> **PROBLEM STATEMENT**:
Revise the forum thread's passage starting with "While I do have" and going on through "is to blame….", changing every "vacuum switch" to "vacuum cutout".

> **PAGE**:

:::

Long live American manufacturing!
February 14, 2018 at 1:37 am #71018Nope.
While I do have a ton of weird stuff, this is just a garden-variety SPST Carling toggle.
February 14, 2018 at 2:29 am #71021I am totally frustrated. Having gone through 3 service manuals and several parts books I can only conclude the wiring , service and operation of the vacuum switch is only covered in service bulletins. These are not as religiously kept or as accessable as the parts books. . . 🙄
February 14, 2018 at 2:35 am #71022OK, so the vacuum switch and wiring was NOT in the circuit when you connected the two lead coming out from under the mag plate…I guess my next step would be to go ahead and connect that stuff, then connect the two stop switch leads at the engine before your wiring/harness set up…This will tell if your wiring is at fault, or the vacuum switch wiring is to blame….
Again, without seeing your wiring set up it is kind of difficult to guide you here, so I want to be sure we are on the same page…
Is the mercury switch set up still in play? This vacuum switch wiring set up was changed a few times over the years, the latest style being the simplest….Mixing the various parts/pieces/wiring could create a problem….February 14, 2018 at 3:09 am #71025The mercury switch is supposed to take the vacuum switch out of the circuit an higher speeds. In other words at slow throttle settings it provides an electrical ground. (Of course all insulating sleeves and washers must be in there proper place.) Some models have a second switch which completes the starter solenoid circuit at low speeds. Others use a Cherry switch actuated by the shift lever. . . 😉
February 14, 2018 at 3:14 am #71026Update:
I’m not (yet) an AOMCI member, you guys don’t know me from Adam. So feel free to close ranks & laugh behind my back. It’s ok. Seriously!

:::

> **DATASET EXTRACT**:
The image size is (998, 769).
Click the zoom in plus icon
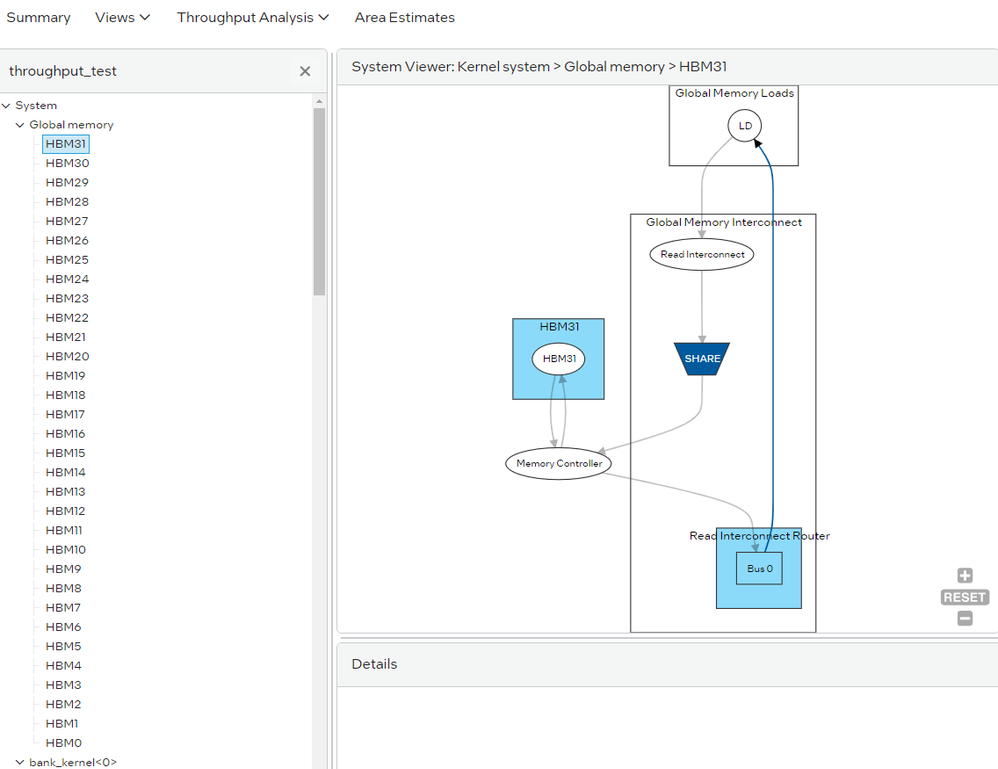(964, 576)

:::

> **SOLVED PROBLEM**:
While I do have a ton of weird stuff, this is just a garden-variety SPST Carling toggle.
February 14, 2018 at 2:29 am #71021I am totally frustrated. Having gone through 3 service manuals and several parts books I can only conclude the wiring , service and operation of the vacuum cutout is only covered in service bulletins. These are not as religiously kept or as accessable as the parts books. . . 🙄
February 14, 2018 at 2:35 am #71022OK, so the vacuum cutout and wiring was NOT in the circuit when you connected the two lead coming out from under the mag plate…I guess my next step would be to go ahead and connect that stuff, then connect the two stop switch leads at the engine before your wiring/harness set up…This will tell if your wiring is at fault, or the vacuum cutout wiring is to blame….